Thanks to Oskar Pearson and Chris.

Homemade Kombucha Tips

1. You don’t need a starter culture (often called a scoby). You can make one from store-bought kombucha. I let a cup of Rejuvenation kombucha sit in a wide-mouth jar at room temperature, covered with a paper towel. After two weeks, a thin film had formed on the surface, easily transfered to a tea-sugar mixture. More This didn’t work! The culture grew poorly. It might have worked to just pour the Rejuvenation kombucha into the tea-sugar mixture.

2. My friend Carl Willat has used empty Synergy kombucha bottles to bottle kombucha he makes himself. By bottling your kombucha, and leaving it at room temperature for a few days, you get carbonation.

Lindemans Lambic Framboise

At a Beijing “food and wine exhibition” (which was 95% wine) my favorite drinks were the Lindemans fruity beers — a type of beer called lambic. The label of the raspberry (framboise) one says:

Lindemans Framboise is a lambic made from local barley, unmalted wheat, and wild [= air-borne] yeast. After spontaneous fermentation, raspberries are added, creating a secondary fermentation and yielding a beer of exceptional flavor and complexity.
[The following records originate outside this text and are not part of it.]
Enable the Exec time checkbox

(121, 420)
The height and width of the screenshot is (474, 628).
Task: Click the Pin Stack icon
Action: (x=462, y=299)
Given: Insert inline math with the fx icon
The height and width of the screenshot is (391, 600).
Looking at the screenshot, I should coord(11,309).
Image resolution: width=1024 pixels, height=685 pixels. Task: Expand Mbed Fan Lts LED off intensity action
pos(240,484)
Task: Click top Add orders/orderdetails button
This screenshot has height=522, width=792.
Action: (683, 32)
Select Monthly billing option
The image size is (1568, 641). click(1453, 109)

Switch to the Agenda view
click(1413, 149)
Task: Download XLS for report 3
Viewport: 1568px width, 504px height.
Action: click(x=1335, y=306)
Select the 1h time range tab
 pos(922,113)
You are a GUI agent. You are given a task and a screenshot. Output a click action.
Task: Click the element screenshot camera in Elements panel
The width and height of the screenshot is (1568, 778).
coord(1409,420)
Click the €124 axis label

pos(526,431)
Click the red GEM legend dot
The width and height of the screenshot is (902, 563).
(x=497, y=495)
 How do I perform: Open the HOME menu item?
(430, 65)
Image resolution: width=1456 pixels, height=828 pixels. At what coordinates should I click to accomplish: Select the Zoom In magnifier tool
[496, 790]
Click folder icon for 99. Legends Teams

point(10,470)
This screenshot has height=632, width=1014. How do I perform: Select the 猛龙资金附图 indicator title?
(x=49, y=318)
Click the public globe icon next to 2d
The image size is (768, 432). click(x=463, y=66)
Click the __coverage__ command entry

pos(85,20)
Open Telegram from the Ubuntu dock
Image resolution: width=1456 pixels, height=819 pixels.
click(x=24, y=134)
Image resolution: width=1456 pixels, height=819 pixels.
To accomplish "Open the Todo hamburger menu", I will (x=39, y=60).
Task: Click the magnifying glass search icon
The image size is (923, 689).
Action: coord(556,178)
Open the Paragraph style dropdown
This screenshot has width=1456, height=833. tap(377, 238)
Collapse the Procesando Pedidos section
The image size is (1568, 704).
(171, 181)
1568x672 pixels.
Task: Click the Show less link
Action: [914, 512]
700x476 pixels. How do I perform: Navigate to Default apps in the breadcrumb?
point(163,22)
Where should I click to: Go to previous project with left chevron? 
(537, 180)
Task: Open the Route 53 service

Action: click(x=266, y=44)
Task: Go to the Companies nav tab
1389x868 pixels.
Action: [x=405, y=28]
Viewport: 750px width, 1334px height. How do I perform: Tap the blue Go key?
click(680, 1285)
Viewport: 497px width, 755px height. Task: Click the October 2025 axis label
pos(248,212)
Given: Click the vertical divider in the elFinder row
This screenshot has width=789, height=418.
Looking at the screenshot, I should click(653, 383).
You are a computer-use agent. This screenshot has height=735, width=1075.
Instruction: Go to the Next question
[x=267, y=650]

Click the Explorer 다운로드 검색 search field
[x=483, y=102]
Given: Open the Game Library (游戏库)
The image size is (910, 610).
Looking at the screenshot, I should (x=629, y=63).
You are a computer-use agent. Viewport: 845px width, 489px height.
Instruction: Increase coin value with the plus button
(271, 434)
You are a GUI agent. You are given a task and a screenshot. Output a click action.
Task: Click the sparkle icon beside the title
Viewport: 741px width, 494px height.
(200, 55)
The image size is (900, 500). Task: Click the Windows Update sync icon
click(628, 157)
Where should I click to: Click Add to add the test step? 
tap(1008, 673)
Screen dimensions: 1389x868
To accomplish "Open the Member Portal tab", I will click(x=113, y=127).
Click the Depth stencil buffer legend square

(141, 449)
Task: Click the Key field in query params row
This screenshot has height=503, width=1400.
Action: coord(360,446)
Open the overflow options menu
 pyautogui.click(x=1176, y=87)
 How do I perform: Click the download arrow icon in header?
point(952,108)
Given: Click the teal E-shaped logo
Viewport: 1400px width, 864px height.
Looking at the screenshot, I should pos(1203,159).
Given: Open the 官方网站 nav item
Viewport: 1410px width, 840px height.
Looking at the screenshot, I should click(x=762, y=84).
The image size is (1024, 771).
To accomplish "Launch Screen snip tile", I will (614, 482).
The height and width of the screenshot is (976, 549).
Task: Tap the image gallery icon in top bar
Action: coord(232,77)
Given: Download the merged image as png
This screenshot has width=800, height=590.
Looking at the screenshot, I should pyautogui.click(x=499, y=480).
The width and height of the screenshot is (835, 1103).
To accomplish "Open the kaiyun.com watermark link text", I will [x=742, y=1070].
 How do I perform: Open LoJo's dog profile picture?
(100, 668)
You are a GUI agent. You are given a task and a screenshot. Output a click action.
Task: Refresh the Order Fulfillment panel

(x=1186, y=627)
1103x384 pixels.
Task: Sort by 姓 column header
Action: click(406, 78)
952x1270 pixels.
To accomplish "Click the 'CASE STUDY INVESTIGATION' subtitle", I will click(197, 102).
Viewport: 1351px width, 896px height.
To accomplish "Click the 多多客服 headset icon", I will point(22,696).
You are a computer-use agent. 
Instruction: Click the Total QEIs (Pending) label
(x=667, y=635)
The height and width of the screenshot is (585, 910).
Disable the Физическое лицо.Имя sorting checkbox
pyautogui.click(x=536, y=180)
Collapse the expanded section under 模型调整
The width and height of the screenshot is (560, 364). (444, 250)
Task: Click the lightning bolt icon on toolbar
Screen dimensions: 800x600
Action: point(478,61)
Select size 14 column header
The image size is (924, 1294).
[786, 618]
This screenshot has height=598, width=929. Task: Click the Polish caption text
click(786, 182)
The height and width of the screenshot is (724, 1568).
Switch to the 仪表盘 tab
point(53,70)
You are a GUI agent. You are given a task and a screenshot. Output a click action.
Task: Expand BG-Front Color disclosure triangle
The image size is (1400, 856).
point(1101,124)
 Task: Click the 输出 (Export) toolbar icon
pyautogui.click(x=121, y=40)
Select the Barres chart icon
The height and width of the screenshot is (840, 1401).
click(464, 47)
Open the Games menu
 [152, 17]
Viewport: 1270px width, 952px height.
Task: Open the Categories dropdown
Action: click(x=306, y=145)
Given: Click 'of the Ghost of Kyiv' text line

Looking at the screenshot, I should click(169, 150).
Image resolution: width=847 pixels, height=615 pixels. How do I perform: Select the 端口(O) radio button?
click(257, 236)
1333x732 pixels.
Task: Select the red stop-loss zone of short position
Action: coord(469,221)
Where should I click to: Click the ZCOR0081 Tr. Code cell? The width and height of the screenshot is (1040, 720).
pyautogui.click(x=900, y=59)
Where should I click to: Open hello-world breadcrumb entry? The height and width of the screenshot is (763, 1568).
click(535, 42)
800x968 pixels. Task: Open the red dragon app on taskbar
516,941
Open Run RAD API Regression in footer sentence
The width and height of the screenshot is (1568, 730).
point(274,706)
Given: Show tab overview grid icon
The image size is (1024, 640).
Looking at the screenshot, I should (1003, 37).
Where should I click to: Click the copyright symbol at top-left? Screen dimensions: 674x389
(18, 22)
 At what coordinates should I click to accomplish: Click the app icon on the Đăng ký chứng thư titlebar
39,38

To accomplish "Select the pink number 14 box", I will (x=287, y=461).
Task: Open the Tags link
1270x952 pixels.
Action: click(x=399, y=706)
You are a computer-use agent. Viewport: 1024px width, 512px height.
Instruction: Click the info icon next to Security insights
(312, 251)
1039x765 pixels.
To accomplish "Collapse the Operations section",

Maybe the presence of two quite different fermentations (grain and fruit) is why it tastes so good, just as this says. To me, the more important point is the linkage of fermentation and complexity — the idea that fermentation creates complexity.

“The 11 Best Foods You Aren’t Eating”

There isn’t one fermented food on a list of “the 11 best foods you aren’t eating” compiled by Tara Parker-Pope, author of the world’s most visible health blog. Nor do any of the listed foods contain animal fat. One of them (sardines) is high in omega-3, so the list gets a D instead of an F. Fermented foods and animal fat (in sufficient quantity) have easily-noticed benefits, in contrast to every food on the list. Parker-Pope and the nutritionist she consulted (Jenny Bowden) have large gaps in their understanding of nutrition.